→ **TASK DETAILS**
Reproduce exactly the lines from the one containing "Task: Open the volume" through the end of the entries, including both. Drop the pictures.

Collected data entries:
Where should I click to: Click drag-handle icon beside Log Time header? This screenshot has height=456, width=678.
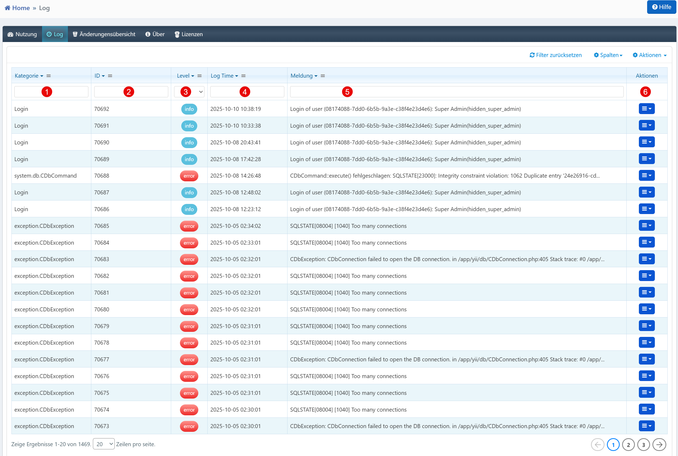pos(243,76)
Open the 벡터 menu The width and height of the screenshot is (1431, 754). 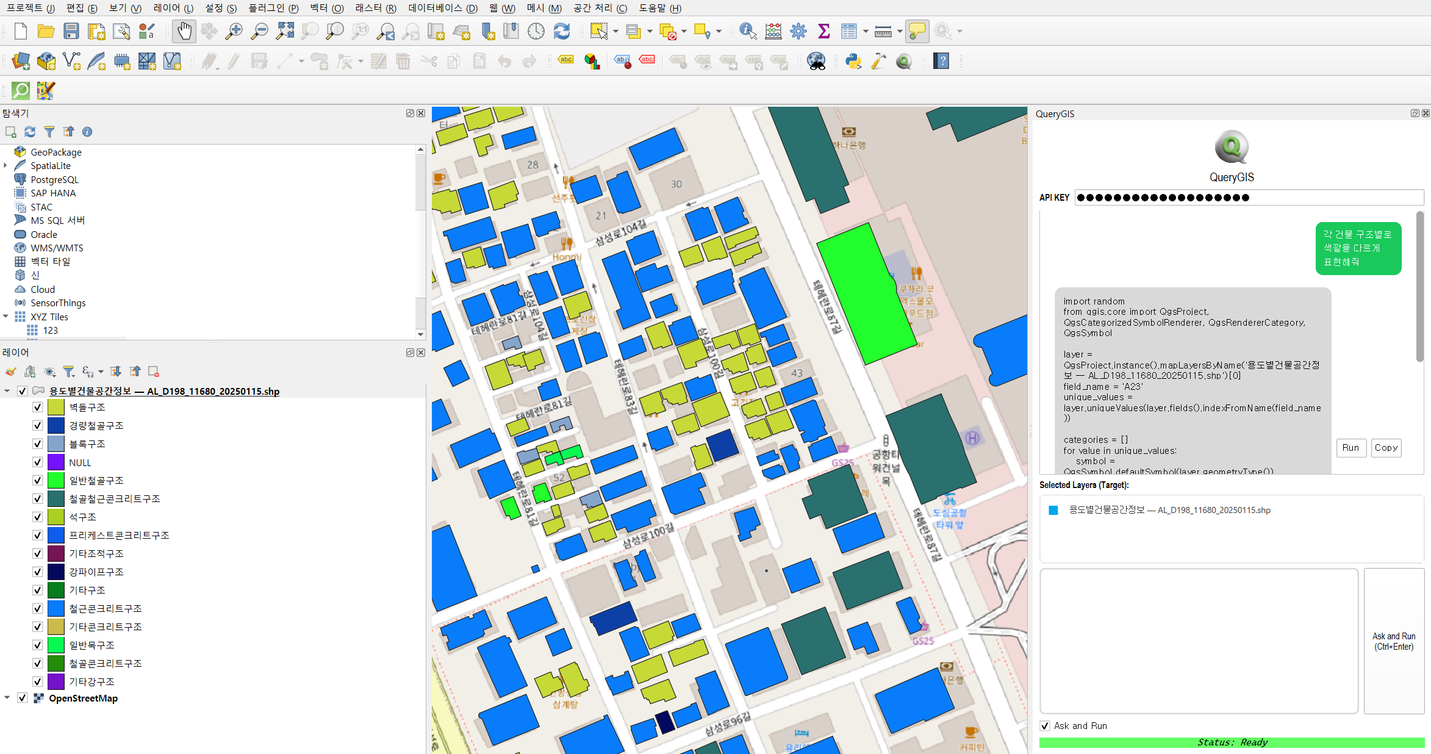(x=328, y=8)
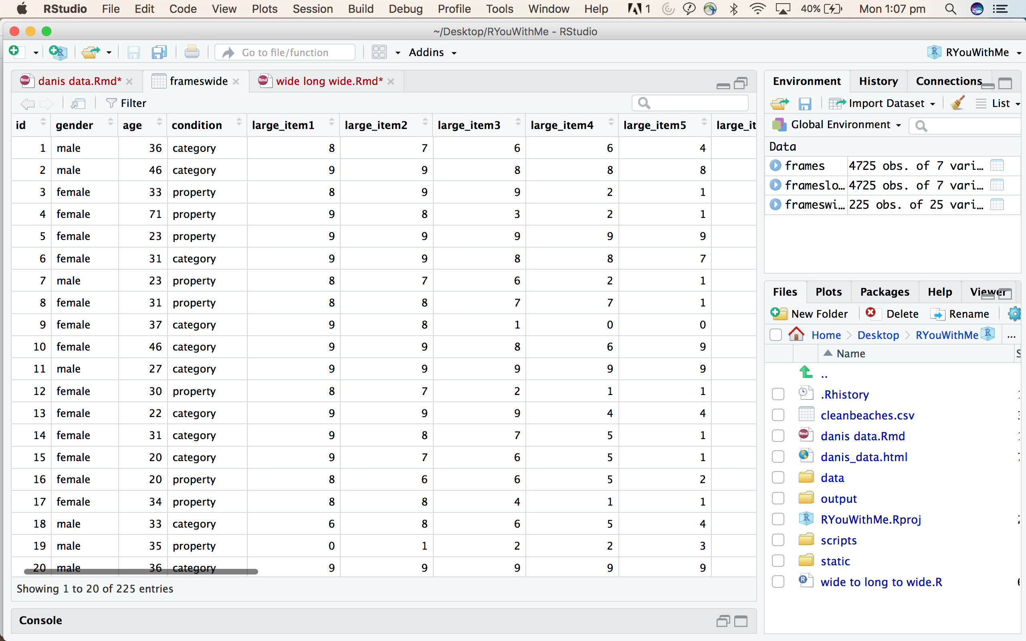Viewport: 1026px width, 641px height.
Task: Click the clear environment broom icon
Action: click(x=957, y=103)

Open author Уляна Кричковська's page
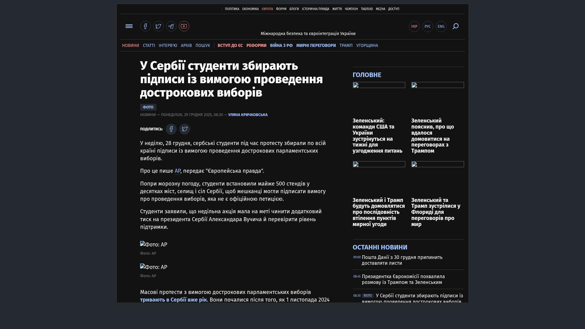pyautogui.click(x=248, y=115)
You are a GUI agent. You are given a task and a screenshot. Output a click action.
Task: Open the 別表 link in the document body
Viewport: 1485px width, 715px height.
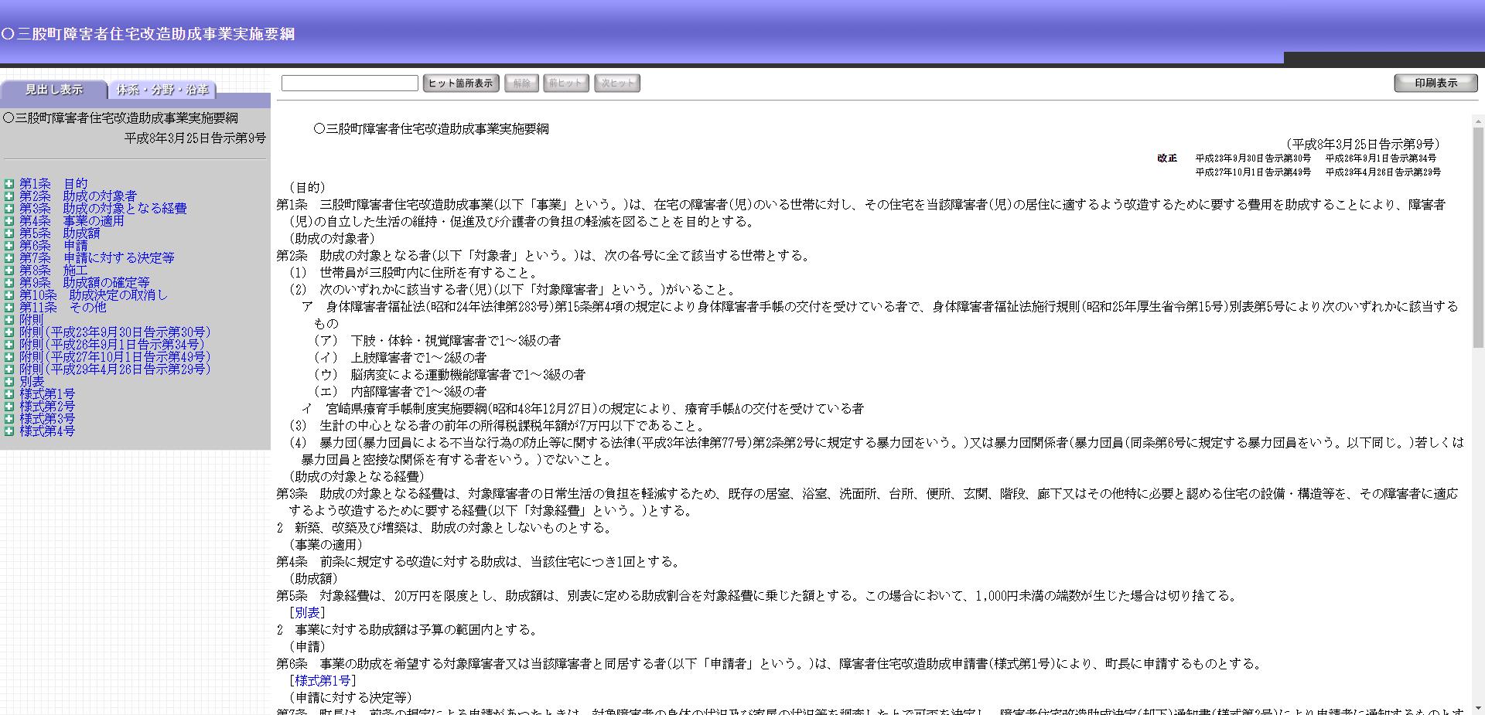(x=308, y=612)
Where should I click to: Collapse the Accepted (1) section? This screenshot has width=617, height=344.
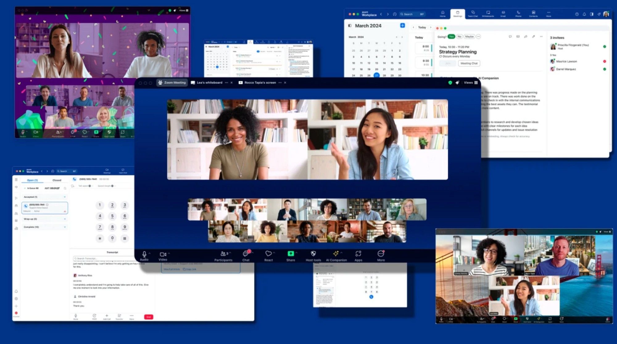pos(65,197)
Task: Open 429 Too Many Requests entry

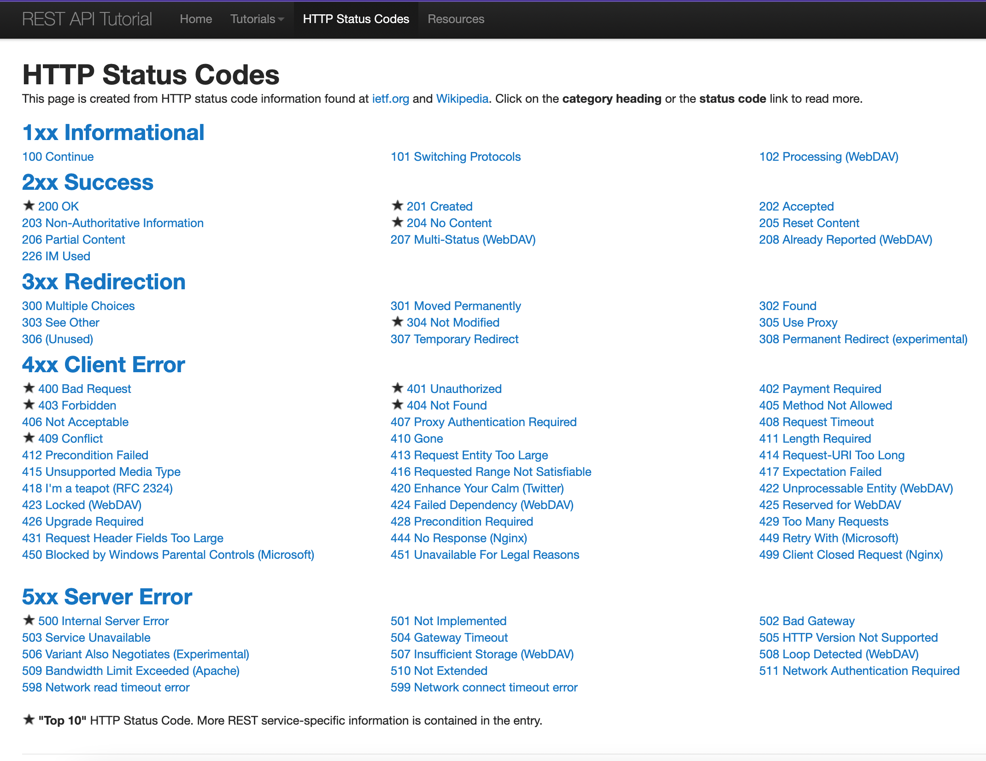Action: coord(823,521)
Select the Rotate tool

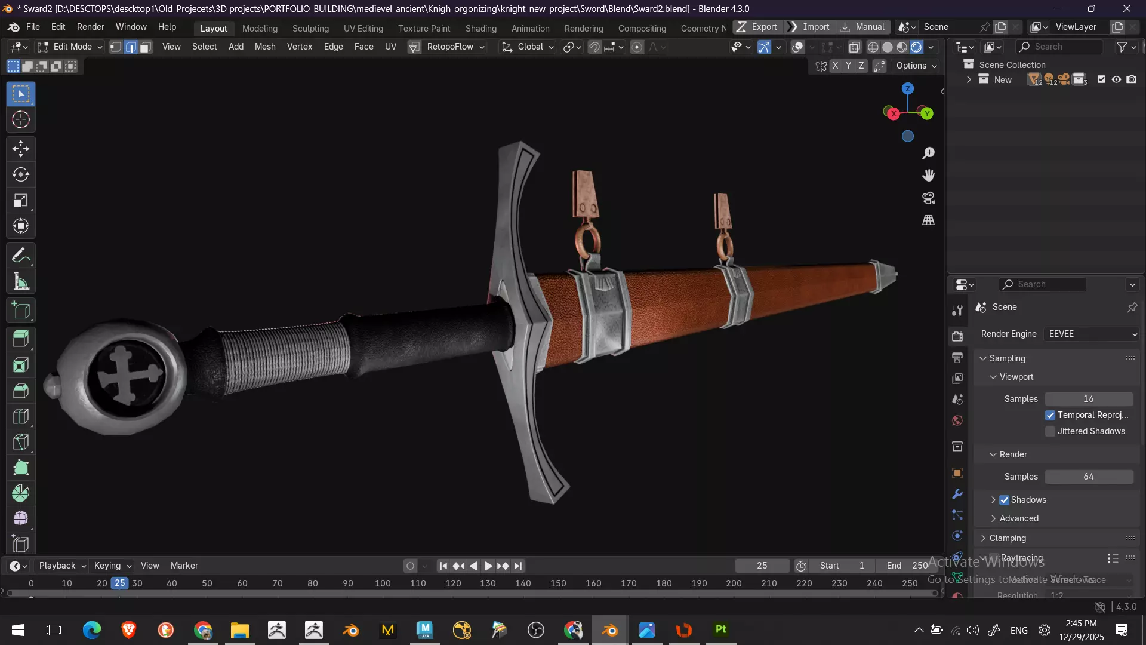21,174
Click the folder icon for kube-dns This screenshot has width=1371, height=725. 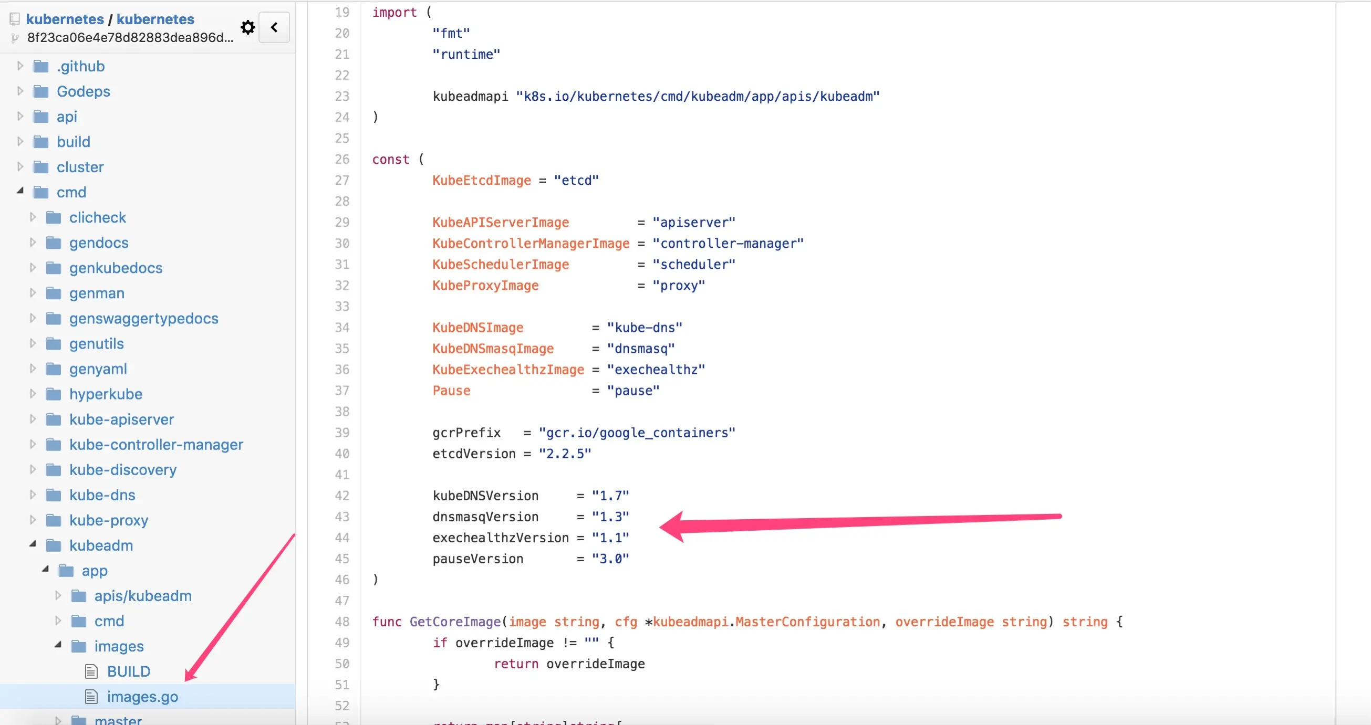point(54,495)
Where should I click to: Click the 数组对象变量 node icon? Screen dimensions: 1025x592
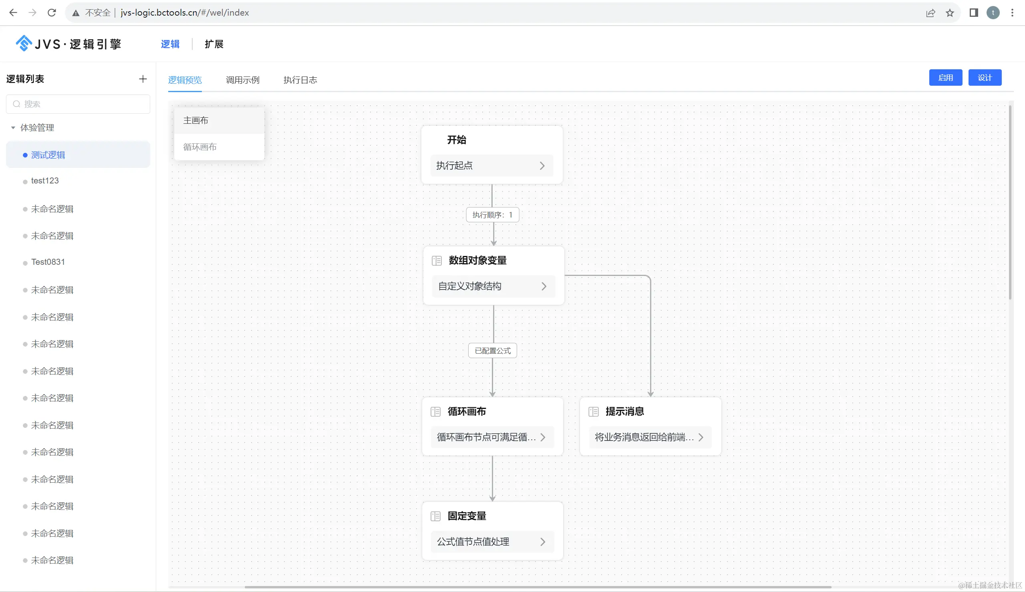click(x=437, y=261)
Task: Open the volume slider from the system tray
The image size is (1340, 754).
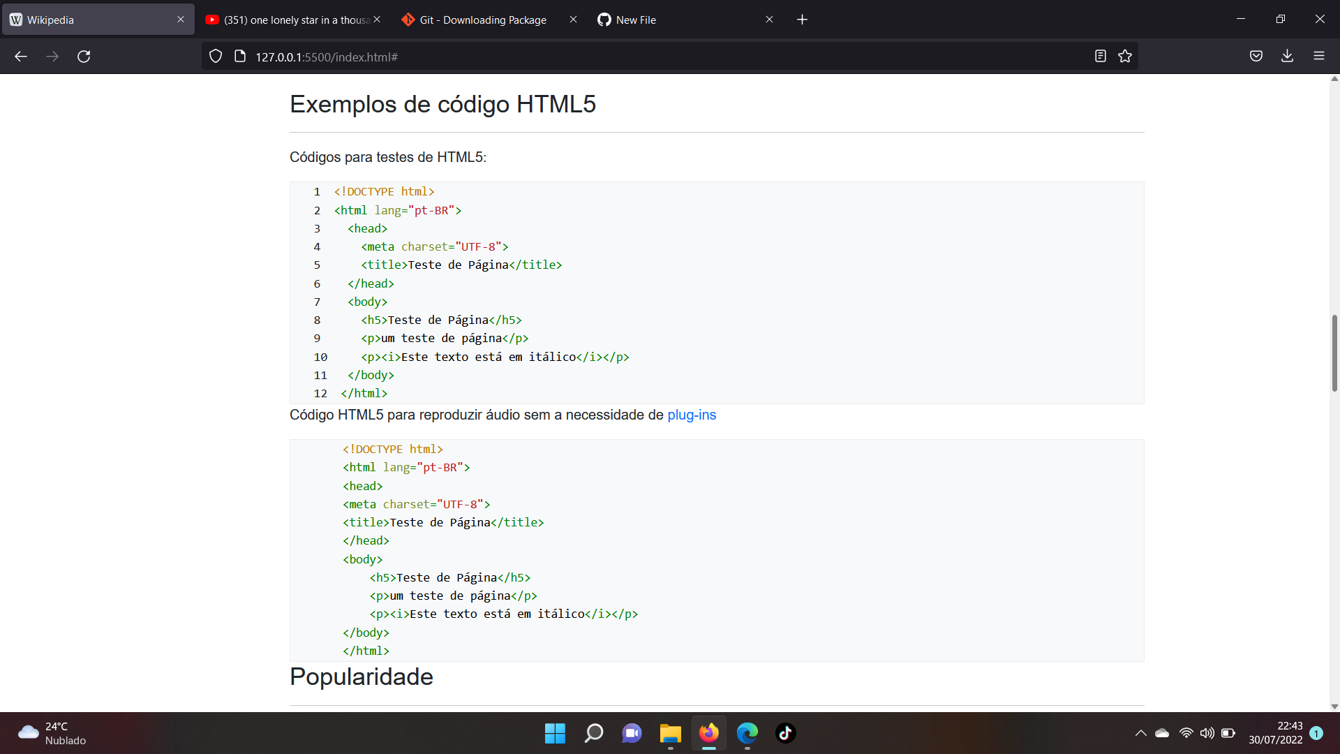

→ **RESULT BELOW**
Task: Open the volume slider from the system tray
The image size is (1340, 754).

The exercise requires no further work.